Being a better than average engineer ( probably a LOT of HN uses ) is unfortunately not enough to become a sucessfull entrepreneur !


Tesla was founded 18 years ago…


I'm aware of the philosophy behind HN and the dictionary entry alludes to this. From my experience it's more focussed on technology and a liking of knowledge in general.

On the other hand, I still find this amusing.


There’s also a critical HN parody site http://n-gate.com/hackernews/ Copy paste url as it apparently intercepts the HN referer


n-gate is my favorite read. It restores my sanity.


HN is a lot of /r/iamverysmart except some people actually know something.


The problem is that it's often impossible to know if the person commenting has any idea what they're talking about


I'm surprised there is no Encyclopedia Dramatica entry on Hacker News.

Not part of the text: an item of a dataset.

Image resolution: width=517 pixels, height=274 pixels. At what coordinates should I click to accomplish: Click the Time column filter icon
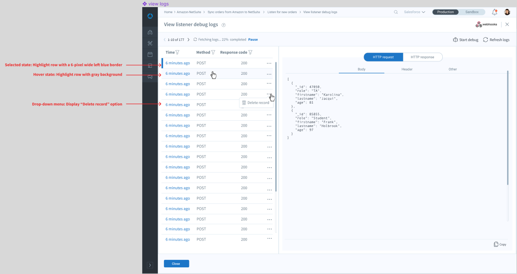(x=177, y=53)
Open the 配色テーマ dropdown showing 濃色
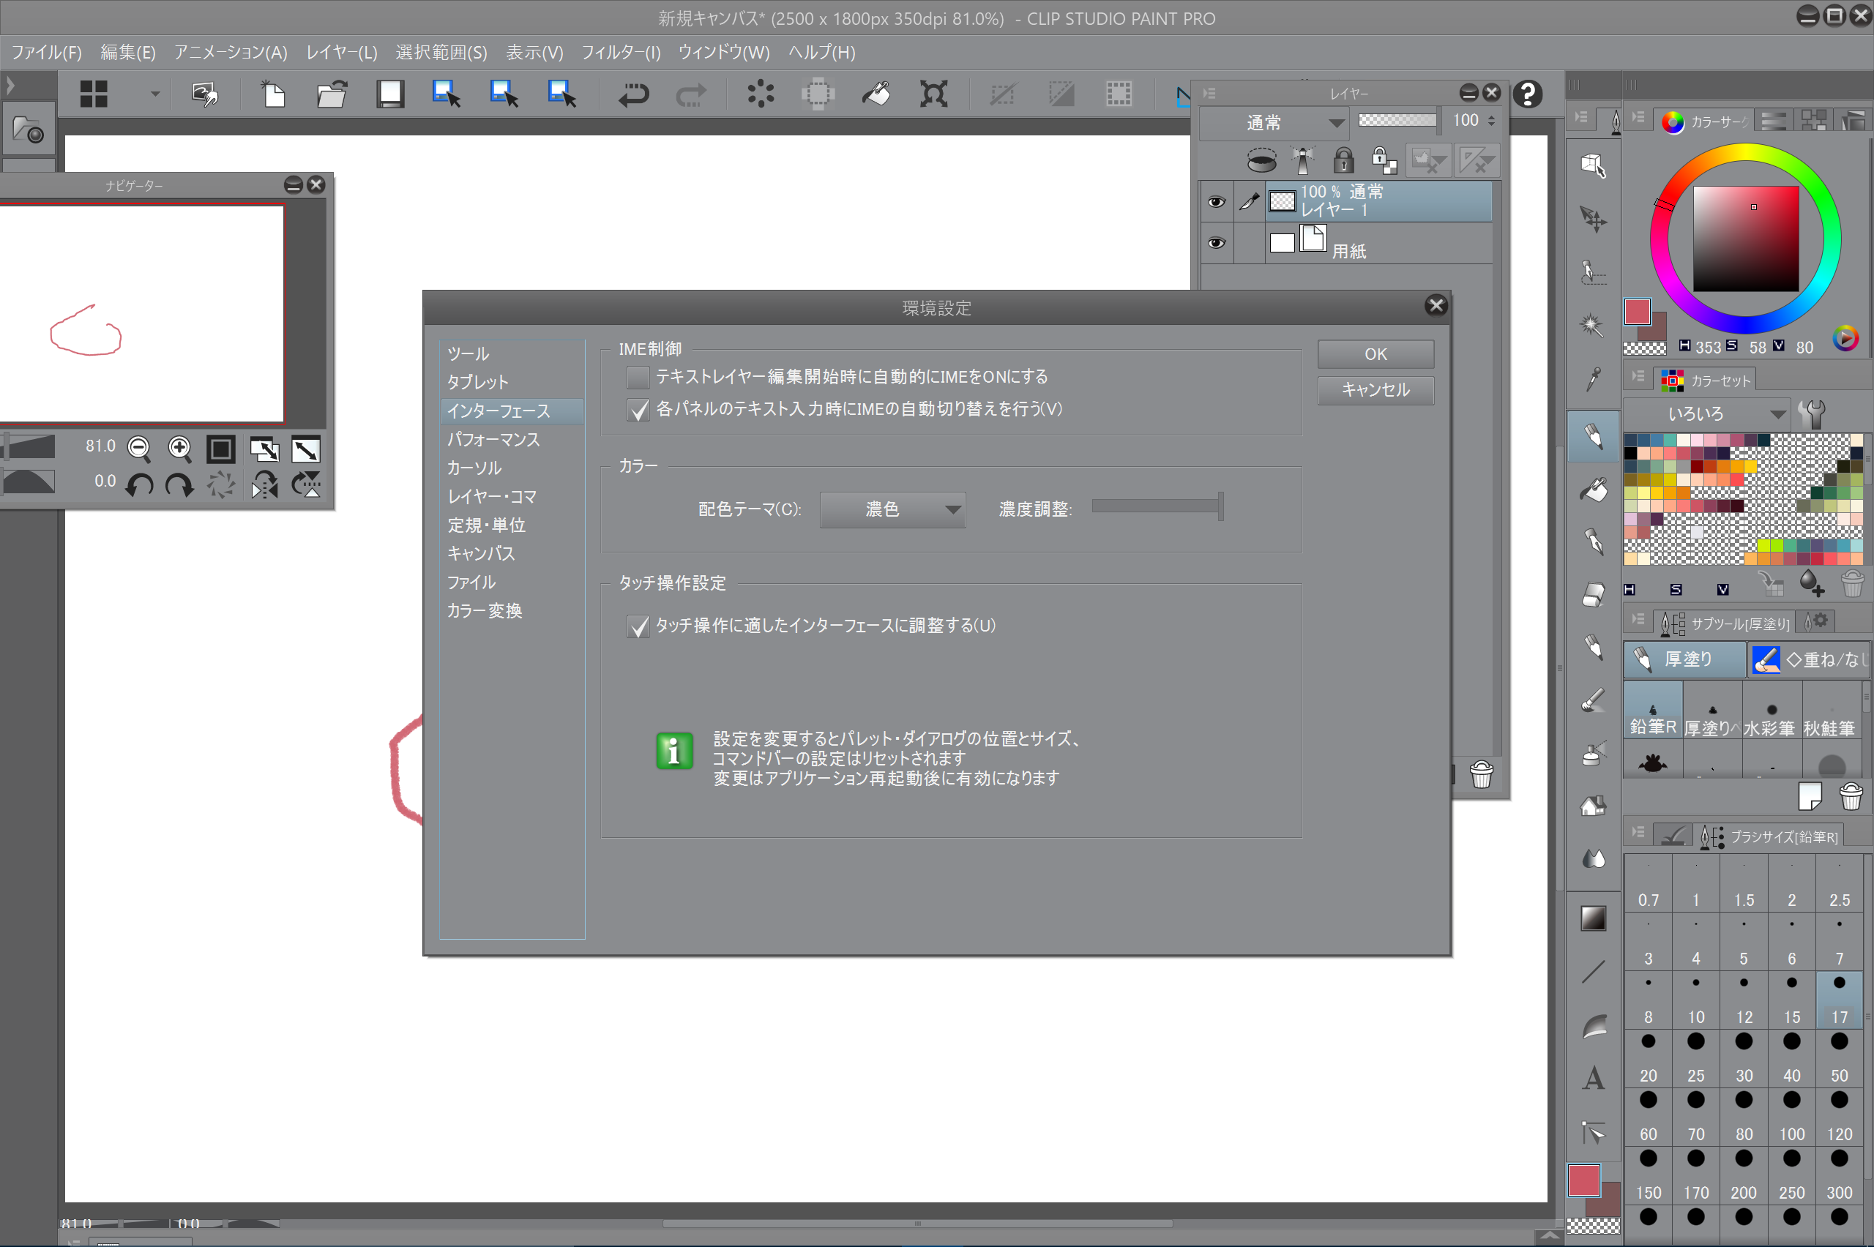1874x1247 pixels. (x=892, y=509)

This thread! Talking about ourselves in an ironic / un-ironic / post-ironic way. There is room for more meta hacker news.


Perfectly described, now I'll search for WallStreetBets, that I visit very frequently.


I would have been more interested in the Encyclopedia Dramatica page about HN ;)


Seems about right to me.


Entrepreneurs? Dang, I thought this was a forum for programmers.


Haha this is funny. Don't take it so seriously folks ;-)


Isn’t urban dictionary maintained by ESR?


Seems relatively accurate


An accurate definition


> hacker news

Where opinion is being manipulated by the U.S. security/military complex.


everything2 used to be more like that.